O comandante que cultiva o hábito da leitura, especialmente de títulos sobre história militar, pode evitar a morte desnecessária dos seus soldados em combate. James Mattis, general veterano dos EUA e autor do livro Call Sign Chaos, afirma que o chefe que não lê aprenderá por meio de duras derrotas em batalha — e pior: acabará enchendo “sacos de cadáver com seus militares”. Ao adquirir conhecimento de relatos de batalhas, o comandante assimila lições extraídas dos erros dos outros e evita expor sua tropa a riscos evitáveis.

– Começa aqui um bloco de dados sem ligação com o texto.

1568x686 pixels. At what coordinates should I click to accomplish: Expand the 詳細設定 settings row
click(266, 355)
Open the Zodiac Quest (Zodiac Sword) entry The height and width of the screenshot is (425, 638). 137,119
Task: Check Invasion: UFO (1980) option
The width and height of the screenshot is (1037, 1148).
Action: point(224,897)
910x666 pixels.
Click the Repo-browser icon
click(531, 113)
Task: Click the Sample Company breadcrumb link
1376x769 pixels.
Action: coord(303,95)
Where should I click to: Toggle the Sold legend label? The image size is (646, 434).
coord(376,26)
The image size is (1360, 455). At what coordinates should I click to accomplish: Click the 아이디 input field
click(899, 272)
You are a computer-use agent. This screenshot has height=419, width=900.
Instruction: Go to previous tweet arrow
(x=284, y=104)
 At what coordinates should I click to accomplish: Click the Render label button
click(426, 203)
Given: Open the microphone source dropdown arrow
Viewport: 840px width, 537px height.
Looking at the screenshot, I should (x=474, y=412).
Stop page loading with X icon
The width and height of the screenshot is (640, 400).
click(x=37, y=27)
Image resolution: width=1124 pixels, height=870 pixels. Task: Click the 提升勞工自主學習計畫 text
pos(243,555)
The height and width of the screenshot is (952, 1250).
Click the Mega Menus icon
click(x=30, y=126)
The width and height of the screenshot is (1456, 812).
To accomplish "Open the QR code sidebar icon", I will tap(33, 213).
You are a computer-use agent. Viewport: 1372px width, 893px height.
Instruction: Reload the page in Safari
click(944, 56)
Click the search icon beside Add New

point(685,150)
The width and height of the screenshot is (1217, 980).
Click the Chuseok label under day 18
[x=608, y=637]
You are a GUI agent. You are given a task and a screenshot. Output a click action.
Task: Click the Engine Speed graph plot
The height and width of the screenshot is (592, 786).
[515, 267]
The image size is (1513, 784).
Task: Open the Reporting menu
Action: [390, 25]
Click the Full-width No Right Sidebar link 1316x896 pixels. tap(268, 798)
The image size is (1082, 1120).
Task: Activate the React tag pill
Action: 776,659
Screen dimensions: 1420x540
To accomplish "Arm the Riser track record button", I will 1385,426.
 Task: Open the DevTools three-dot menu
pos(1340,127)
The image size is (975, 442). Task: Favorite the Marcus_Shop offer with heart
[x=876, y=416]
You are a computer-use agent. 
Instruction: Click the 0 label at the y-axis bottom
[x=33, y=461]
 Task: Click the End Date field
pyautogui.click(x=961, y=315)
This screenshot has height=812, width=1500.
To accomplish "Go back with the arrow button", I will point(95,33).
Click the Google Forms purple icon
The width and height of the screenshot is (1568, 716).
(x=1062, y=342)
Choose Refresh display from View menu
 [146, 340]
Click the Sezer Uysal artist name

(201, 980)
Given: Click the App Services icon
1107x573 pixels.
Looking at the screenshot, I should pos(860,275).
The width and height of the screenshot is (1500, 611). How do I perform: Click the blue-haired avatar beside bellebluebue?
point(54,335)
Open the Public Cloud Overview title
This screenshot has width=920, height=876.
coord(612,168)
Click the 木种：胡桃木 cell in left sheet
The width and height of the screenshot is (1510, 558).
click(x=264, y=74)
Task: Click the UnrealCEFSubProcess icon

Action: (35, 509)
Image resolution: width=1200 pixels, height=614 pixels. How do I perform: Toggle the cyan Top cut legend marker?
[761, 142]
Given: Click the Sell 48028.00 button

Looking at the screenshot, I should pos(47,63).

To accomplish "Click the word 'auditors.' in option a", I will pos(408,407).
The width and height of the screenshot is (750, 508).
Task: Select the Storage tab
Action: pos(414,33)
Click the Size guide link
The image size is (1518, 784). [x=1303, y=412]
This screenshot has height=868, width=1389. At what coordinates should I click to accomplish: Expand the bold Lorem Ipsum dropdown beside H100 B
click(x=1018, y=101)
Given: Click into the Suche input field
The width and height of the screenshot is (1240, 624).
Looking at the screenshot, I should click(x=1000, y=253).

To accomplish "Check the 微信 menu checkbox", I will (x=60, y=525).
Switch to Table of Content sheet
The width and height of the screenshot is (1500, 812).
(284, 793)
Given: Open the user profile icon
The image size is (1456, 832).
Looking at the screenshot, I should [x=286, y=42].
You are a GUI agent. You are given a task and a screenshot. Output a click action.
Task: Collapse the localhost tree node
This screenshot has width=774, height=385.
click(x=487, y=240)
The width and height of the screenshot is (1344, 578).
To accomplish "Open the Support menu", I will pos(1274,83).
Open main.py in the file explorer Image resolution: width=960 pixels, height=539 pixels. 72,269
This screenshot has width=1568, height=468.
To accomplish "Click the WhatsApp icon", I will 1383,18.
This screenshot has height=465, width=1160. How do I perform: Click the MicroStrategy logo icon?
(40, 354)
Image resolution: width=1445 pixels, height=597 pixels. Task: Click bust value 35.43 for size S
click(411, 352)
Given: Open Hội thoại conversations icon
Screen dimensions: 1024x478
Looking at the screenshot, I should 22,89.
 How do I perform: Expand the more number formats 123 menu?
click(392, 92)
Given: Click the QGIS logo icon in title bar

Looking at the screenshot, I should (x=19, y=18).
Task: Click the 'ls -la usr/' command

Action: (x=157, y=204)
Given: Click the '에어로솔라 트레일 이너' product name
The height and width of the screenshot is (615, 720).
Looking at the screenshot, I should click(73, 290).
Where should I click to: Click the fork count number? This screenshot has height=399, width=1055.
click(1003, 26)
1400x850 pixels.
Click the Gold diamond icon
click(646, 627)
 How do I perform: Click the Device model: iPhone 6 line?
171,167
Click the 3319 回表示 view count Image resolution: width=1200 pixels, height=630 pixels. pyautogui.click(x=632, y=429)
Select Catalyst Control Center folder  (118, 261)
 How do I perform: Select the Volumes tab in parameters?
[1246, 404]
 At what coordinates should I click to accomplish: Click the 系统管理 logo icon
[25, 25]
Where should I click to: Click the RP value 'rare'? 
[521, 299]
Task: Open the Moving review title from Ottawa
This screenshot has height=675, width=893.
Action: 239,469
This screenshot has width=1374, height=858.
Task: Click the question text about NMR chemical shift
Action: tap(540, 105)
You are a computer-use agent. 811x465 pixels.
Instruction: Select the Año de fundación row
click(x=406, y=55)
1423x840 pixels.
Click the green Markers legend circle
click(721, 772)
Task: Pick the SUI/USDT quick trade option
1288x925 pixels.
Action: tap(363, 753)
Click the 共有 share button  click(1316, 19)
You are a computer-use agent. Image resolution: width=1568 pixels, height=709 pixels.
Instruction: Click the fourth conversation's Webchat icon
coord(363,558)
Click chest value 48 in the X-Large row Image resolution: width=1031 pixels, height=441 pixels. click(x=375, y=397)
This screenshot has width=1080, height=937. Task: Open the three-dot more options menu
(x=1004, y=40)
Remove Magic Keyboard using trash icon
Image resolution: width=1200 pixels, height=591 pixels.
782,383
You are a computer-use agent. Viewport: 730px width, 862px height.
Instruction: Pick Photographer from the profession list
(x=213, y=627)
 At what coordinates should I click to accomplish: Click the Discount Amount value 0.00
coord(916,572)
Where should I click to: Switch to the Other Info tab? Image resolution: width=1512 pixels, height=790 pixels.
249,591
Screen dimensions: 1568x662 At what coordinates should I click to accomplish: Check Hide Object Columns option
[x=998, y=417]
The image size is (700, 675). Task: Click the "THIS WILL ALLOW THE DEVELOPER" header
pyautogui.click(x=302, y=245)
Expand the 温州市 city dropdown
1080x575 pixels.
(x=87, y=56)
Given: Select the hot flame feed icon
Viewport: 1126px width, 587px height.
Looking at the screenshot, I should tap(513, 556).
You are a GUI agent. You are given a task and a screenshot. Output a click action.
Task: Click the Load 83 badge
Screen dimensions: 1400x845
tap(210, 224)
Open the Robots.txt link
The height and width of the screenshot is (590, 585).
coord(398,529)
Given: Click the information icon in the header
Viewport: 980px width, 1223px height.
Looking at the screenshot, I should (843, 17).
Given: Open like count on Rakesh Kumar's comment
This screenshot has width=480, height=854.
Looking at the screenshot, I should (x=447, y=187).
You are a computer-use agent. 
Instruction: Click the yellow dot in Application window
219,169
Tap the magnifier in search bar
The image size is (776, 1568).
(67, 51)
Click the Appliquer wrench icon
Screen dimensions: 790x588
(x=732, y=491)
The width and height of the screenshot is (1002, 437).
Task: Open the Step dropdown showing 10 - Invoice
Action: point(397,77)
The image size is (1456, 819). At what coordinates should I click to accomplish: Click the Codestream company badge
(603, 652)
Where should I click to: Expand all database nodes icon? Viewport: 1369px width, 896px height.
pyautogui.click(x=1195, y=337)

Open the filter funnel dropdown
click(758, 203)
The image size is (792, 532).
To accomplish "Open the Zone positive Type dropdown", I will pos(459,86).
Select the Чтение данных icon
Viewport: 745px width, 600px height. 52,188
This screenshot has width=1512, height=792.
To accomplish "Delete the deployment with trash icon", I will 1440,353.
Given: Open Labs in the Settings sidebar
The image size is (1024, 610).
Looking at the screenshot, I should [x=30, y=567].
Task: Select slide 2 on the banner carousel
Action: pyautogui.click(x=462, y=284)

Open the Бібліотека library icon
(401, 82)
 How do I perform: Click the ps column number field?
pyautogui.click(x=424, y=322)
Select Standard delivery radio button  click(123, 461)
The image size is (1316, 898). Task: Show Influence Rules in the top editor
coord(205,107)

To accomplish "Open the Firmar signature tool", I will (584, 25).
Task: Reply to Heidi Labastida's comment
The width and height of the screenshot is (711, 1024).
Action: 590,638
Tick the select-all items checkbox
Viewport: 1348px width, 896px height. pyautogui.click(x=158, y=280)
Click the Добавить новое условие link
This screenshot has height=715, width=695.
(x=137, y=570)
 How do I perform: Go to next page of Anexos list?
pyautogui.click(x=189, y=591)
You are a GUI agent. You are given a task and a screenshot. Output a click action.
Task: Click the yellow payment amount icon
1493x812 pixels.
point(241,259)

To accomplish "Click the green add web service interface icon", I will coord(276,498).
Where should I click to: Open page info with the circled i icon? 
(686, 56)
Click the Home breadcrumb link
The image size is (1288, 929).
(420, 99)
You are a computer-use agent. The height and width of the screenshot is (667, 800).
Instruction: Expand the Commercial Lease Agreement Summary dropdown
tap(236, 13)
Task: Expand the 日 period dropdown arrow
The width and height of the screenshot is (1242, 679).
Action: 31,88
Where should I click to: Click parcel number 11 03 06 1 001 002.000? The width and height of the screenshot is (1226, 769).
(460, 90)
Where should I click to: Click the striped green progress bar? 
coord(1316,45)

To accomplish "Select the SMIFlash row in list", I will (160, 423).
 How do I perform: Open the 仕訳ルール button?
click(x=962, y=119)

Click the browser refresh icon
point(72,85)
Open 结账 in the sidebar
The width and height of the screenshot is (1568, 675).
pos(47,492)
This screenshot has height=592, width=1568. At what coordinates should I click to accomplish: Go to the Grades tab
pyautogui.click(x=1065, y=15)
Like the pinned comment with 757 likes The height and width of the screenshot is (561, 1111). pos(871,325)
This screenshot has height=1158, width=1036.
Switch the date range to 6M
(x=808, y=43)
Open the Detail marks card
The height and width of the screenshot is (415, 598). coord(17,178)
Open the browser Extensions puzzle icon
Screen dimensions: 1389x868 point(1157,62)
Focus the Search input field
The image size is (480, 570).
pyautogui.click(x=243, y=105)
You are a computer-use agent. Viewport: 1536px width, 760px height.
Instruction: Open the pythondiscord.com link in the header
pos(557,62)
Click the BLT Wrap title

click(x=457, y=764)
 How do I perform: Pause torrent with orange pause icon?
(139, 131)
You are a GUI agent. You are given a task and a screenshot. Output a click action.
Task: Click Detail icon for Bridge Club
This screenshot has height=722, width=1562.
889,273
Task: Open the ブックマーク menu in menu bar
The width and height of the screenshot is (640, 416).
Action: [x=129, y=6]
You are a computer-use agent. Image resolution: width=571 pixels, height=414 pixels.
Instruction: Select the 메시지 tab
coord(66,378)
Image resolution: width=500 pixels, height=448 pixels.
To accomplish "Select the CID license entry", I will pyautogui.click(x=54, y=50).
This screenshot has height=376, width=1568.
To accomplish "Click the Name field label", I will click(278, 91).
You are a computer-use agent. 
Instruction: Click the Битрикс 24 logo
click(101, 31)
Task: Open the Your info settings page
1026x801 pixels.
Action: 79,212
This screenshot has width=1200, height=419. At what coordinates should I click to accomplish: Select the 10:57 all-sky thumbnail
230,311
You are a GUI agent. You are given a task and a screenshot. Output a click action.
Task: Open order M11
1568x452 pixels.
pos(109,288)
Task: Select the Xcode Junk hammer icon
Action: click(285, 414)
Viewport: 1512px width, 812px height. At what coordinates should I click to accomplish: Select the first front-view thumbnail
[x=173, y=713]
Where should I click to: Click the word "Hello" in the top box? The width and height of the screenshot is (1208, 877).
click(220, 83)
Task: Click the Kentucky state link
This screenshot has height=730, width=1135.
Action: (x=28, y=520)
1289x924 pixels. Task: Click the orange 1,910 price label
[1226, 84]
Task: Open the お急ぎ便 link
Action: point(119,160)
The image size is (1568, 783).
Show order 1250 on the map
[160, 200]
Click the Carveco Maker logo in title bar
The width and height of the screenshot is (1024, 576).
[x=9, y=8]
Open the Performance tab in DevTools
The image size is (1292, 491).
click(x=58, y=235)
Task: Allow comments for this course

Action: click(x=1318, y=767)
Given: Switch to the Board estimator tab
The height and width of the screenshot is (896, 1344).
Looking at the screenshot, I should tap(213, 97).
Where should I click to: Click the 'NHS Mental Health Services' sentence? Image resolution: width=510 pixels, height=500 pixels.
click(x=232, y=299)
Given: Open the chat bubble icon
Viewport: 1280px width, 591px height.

Considerando o papel central da leitura na formação do líder militar, surge a pergunta: como as escolas militares desenvolvem o hábito da leitura nos seus alunos? O Exército dos EUA possui Programas de Leitura Profissional, com o objetivo de ampliar o conhecimento e a confiança dos comandantes, empregando técnicas que estimulam o pensamento crítico. Semelhantemente, os Estabelecimentos de Ensino (Estb Ens) do Exército Brasileiro (EB) conduzem seus Programas de Leitura, promovendo ações para incentivar o gosto pela leitura e motivando os alunos a ampliar a cultura geral e proficiência profissional. Todas as escolas militares planejam e executam seus próprios programas, o que lhes confere autonomia para que adotem estratégias adaptadas ao itinerário formativo do discente.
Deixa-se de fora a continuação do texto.